=== The input ===

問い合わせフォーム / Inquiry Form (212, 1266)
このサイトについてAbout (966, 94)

===
=== The input ===

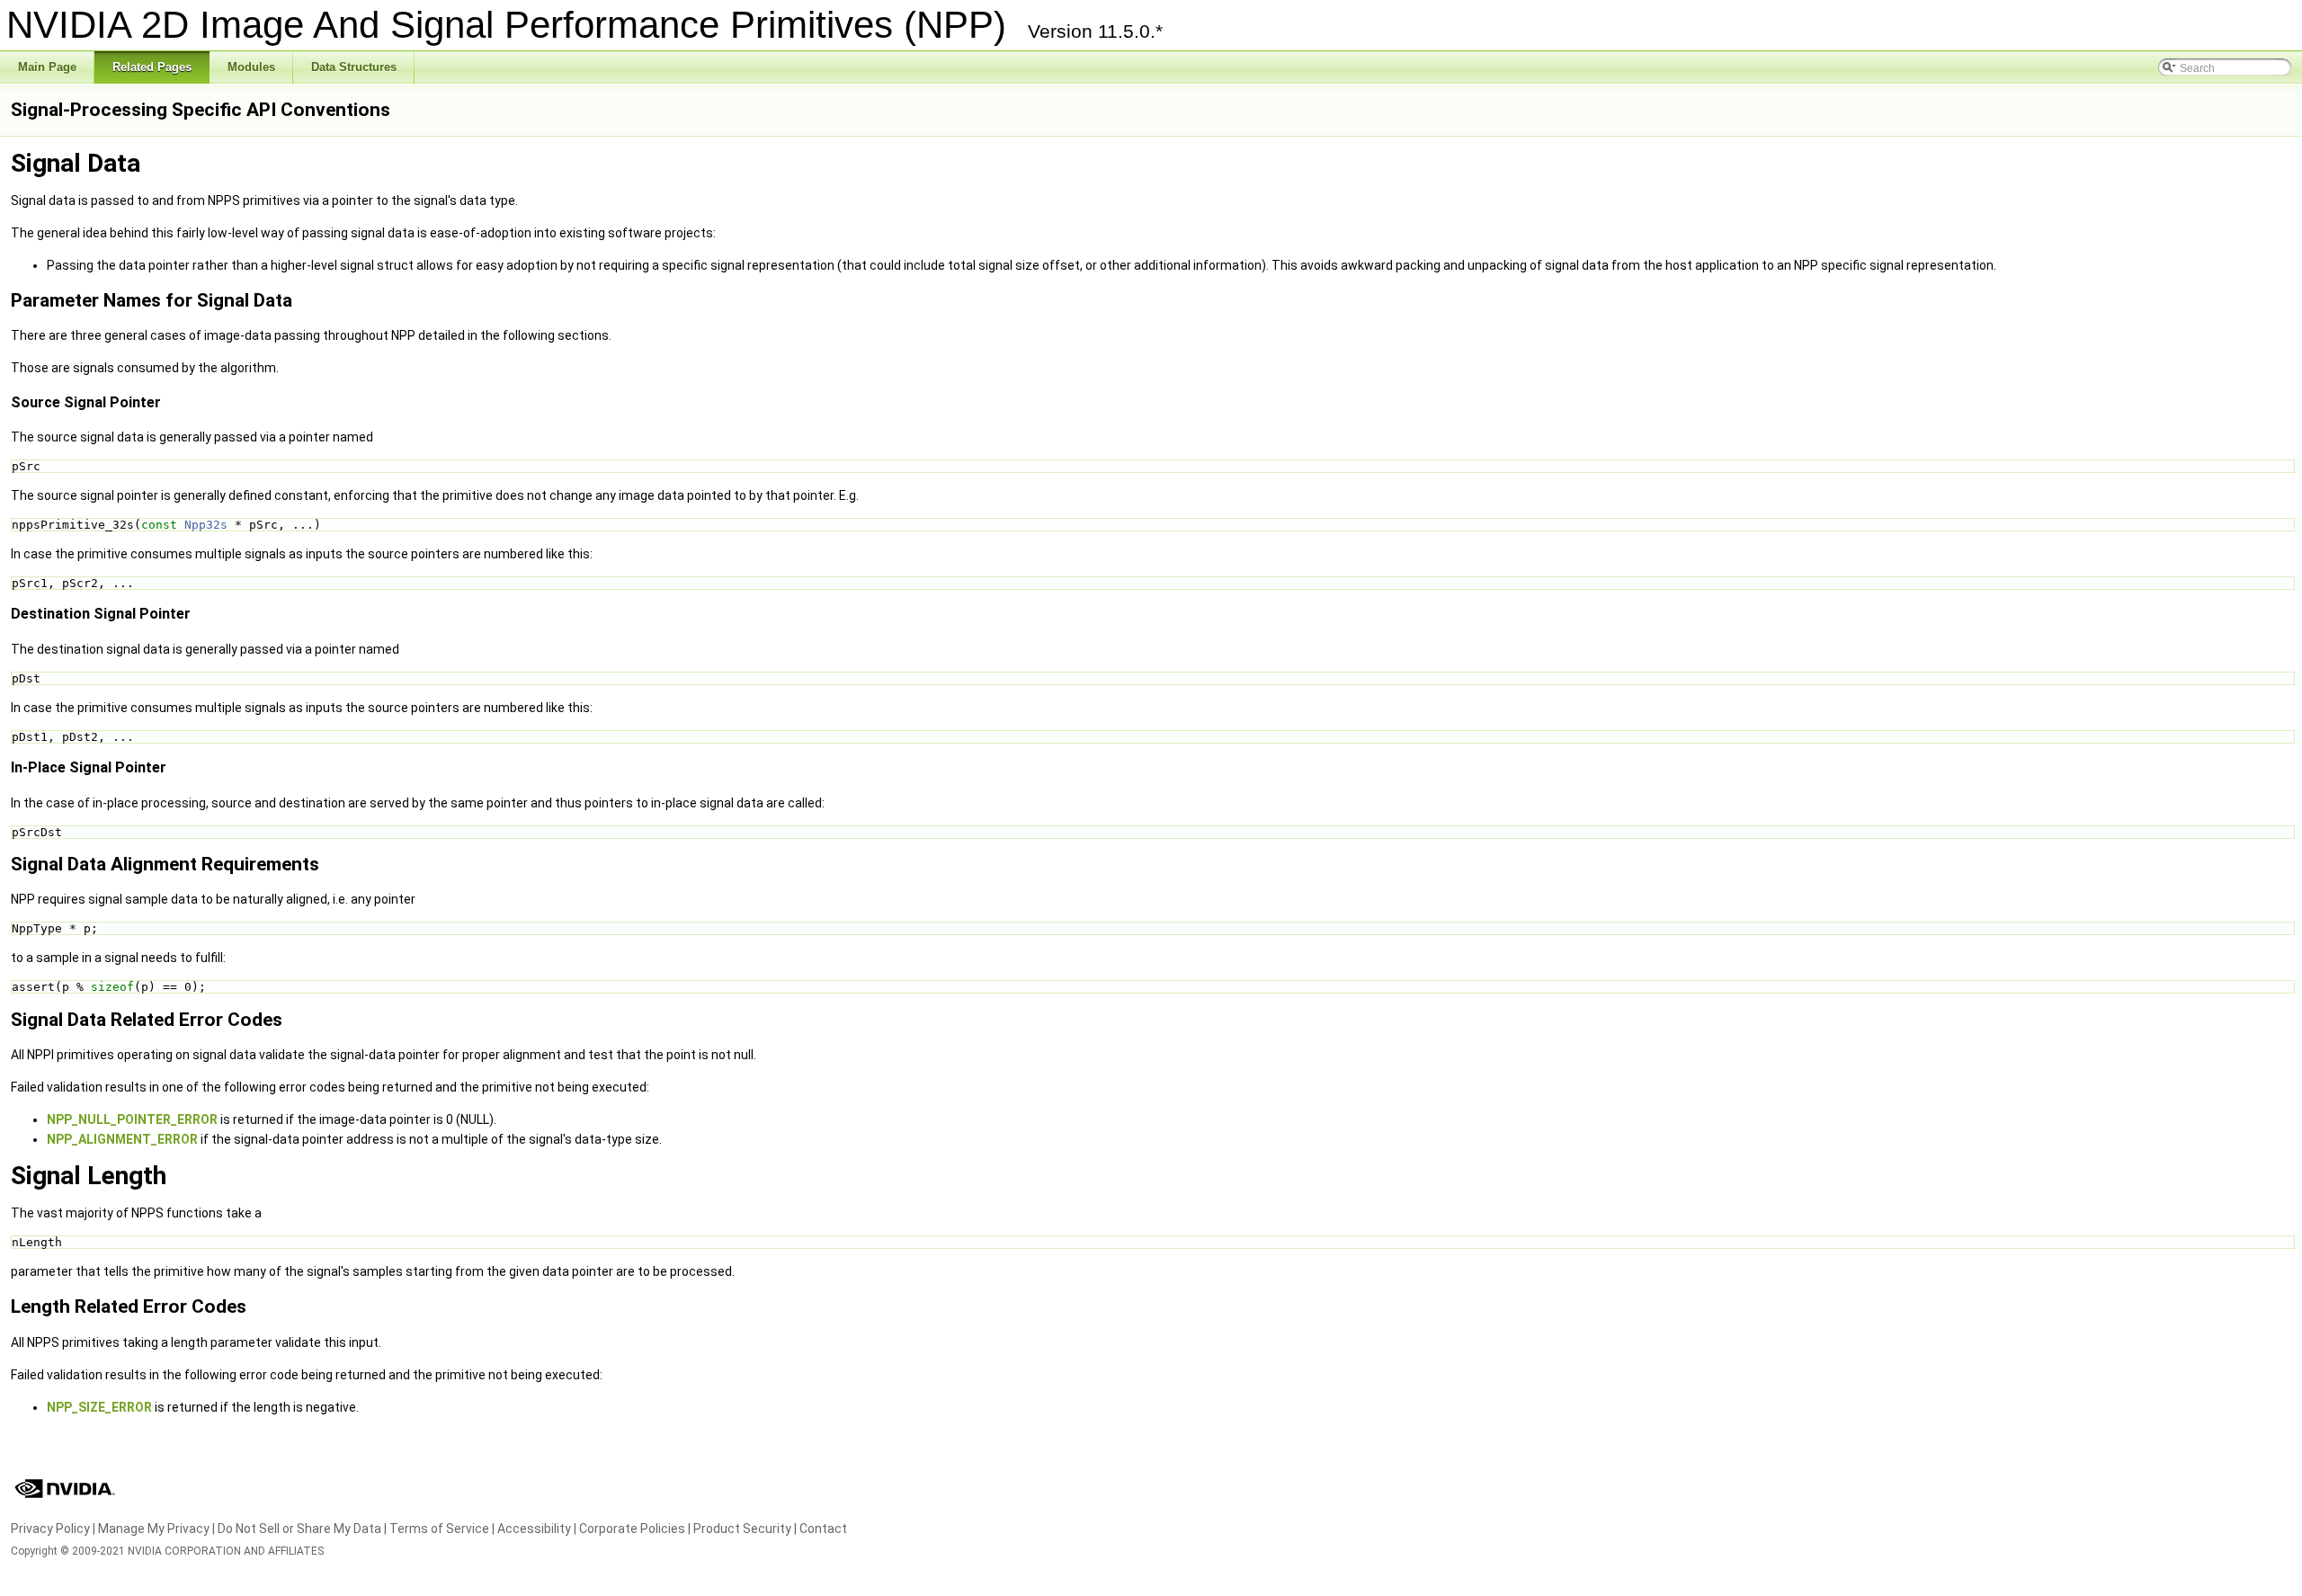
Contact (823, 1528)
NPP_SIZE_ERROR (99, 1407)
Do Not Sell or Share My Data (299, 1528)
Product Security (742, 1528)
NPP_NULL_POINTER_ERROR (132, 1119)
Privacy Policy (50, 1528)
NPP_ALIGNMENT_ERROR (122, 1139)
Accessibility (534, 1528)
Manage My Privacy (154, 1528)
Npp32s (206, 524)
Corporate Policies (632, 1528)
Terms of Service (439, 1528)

===
=== The input ===

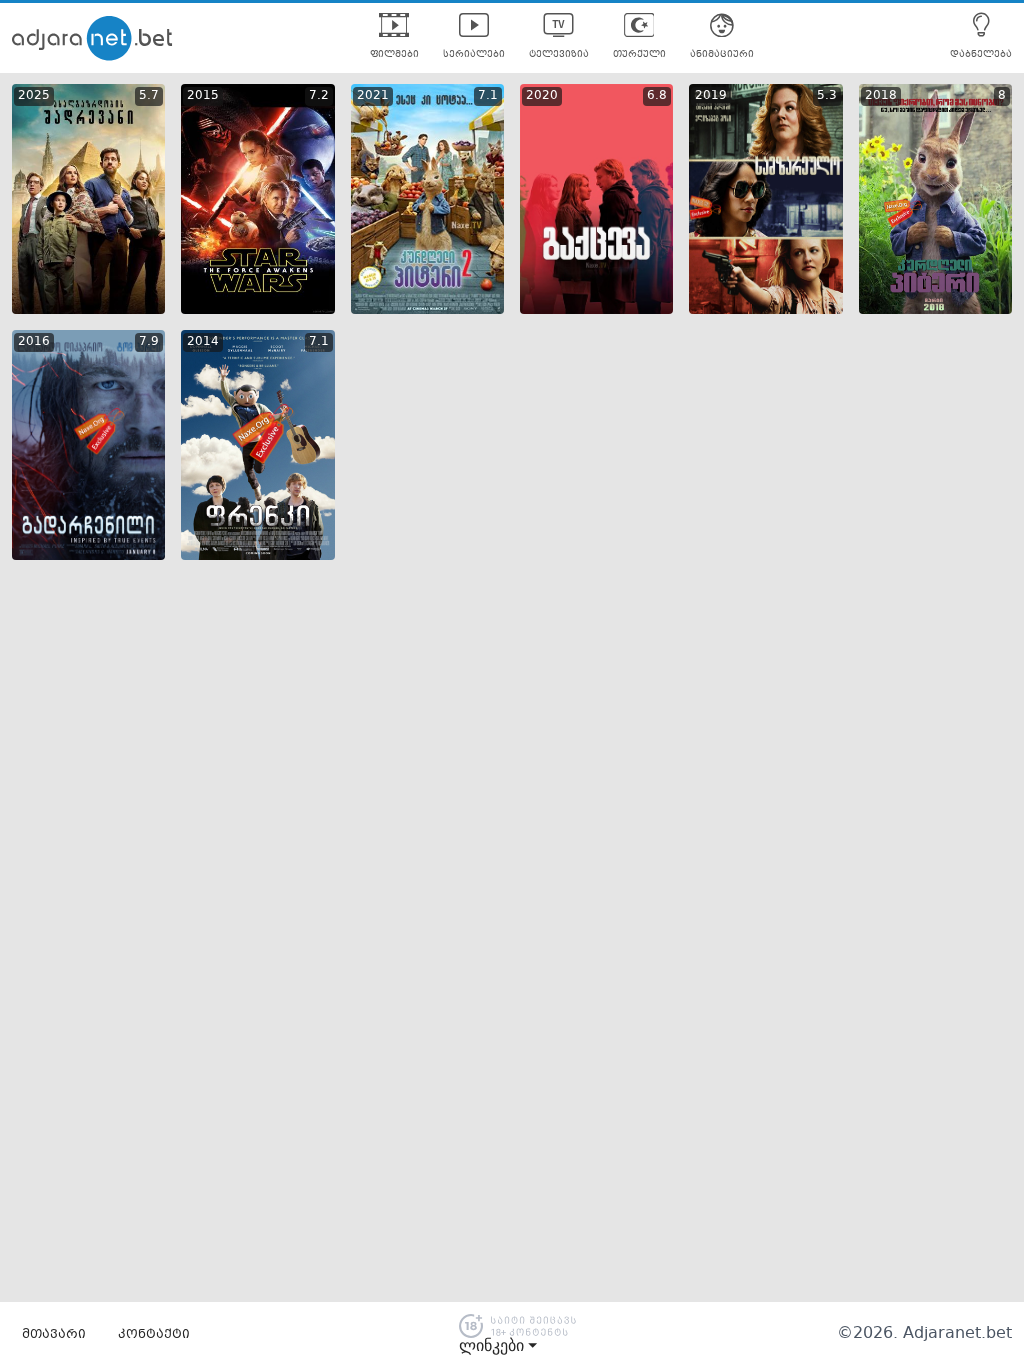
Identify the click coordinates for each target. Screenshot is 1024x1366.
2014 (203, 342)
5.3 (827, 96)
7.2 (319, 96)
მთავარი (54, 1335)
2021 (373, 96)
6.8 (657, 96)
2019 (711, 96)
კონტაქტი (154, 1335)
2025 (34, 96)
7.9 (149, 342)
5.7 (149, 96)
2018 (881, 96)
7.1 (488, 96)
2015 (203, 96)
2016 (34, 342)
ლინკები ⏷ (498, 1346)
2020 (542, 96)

===

:: Prompt ::
Search the listing above for the lines with "NPP_ALIGNMENT_ERROR (122, 1139)" and "Terms of Service (439, 1528)", then output those lines and all lines between them exactly.

:: Task result ::
NPP_ALIGNMENT_ERROR (122, 1139)
Accessibility (534, 1528)
Manage My Privacy (154, 1528)
Npp32s (206, 524)
Corporate Policies (632, 1528)
Terms of Service (439, 1528)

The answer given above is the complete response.